* Exercise prompt *
Reproduce verbatim the rows that begin with the line containing "Image resolution: width=700" and end with the line containing "tap(221, 111)", including both of those lines, and nothing else.

* Records shown *
--------------------

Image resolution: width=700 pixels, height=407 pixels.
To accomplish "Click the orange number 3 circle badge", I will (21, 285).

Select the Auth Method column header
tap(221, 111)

--------------------

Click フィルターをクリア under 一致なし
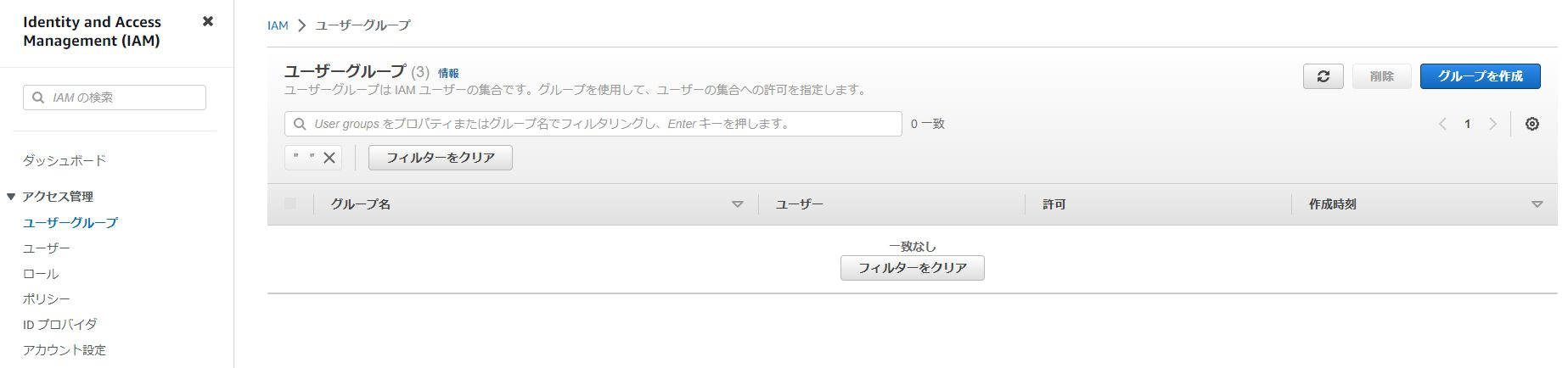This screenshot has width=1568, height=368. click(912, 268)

--------------------

* Response to this task *
Image resolution: width=700 pixels, height=407 pixels.
To accomplish "Click the orange number 3 circle badge", I will (21, 285).

Select the Auth Method column header
tap(221, 111)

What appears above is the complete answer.